Task description => Output the material exactly, keeping every line intact.

Input records section start

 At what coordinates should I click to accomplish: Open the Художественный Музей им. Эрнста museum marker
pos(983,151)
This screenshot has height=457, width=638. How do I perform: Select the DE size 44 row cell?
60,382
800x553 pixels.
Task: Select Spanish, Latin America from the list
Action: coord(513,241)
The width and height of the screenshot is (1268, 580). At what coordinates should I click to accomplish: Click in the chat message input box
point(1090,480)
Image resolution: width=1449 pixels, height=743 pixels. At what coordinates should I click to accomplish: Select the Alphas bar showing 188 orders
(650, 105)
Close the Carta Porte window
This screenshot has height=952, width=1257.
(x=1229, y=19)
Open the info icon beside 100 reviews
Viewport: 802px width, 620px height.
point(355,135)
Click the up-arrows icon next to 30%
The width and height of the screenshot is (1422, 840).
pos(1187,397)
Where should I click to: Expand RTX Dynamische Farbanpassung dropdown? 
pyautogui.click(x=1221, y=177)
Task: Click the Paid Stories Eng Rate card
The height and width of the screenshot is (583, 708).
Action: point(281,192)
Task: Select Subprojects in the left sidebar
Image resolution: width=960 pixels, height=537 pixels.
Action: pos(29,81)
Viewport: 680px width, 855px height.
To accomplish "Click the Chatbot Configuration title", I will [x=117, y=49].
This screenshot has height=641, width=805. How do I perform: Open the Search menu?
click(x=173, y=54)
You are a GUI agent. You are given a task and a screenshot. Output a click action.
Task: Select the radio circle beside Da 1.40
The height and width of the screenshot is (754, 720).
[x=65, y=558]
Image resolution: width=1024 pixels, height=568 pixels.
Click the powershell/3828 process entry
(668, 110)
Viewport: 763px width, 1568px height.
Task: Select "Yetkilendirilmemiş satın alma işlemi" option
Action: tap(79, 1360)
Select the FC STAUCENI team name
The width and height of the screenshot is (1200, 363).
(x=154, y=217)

Input records section end

Solution to this problem =>
 At what coordinates should I click to accomplish: Open the Художественный Музей им. Эрнста museum marker
pos(983,151)
This screenshot has height=457, width=638. How do I perform: Select the DE size 44 row cell?
60,382
800x553 pixels.
Task: Select Spanish, Latin America from the list
Action: coord(513,241)
The width and height of the screenshot is (1268, 580). At what coordinates should I click to accomplish: Click in the chat message input box
point(1090,480)
Image resolution: width=1449 pixels, height=743 pixels. At what coordinates should I click to accomplish: Select the Alphas bar showing 188 orders
(650, 105)
Close the Carta Porte window
This screenshot has height=952, width=1257.
(x=1229, y=19)
Open the info icon beside 100 reviews
Viewport: 802px width, 620px height.
point(355,135)
Click the up-arrows icon next to 30%
The width and height of the screenshot is (1422, 840).
pos(1187,397)
Where should I click to: Expand RTX Dynamische Farbanpassung dropdown? 
pyautogui.click(x=1221, y=177)
Task: Click the Paid Stories Eng Rate card
The height and width of the screenshot is (583, 708).
Action: point(281,192)
Task: Select Subprojects in the left sidebar
Image resolution: width=960 pixels, height=537 pixels.
Action: pos(29,81)
Viewport: 680px width, 855px height.
To accomplish "Click the Chatbot Configuration title", I will [x=117, y=49].
This screenshot has height=641, width=805. How do I perform: Open the Search menu?
click(x=173, y=54)
You are a GUI agent. You are given a task and a screenshot. Output a click action.
Task: Select the radio circle beside Da 1.40
The height and width of the screenshot is (754, 720).
[x=65, y=558]
Image resolution: width=1024 pixels, height=568 pixels.
Click the powershell/3828 process entry
(668, 110)
Viewport: 763px width, 1568px height.
Task: Select "Yetkilendirilmemiş satın alma işlemi" option
Action: tap(79, 1360)
Select the FC STAUCENI team name
The width and height of the screenshot is (1200, 363).
(x=154, y=217)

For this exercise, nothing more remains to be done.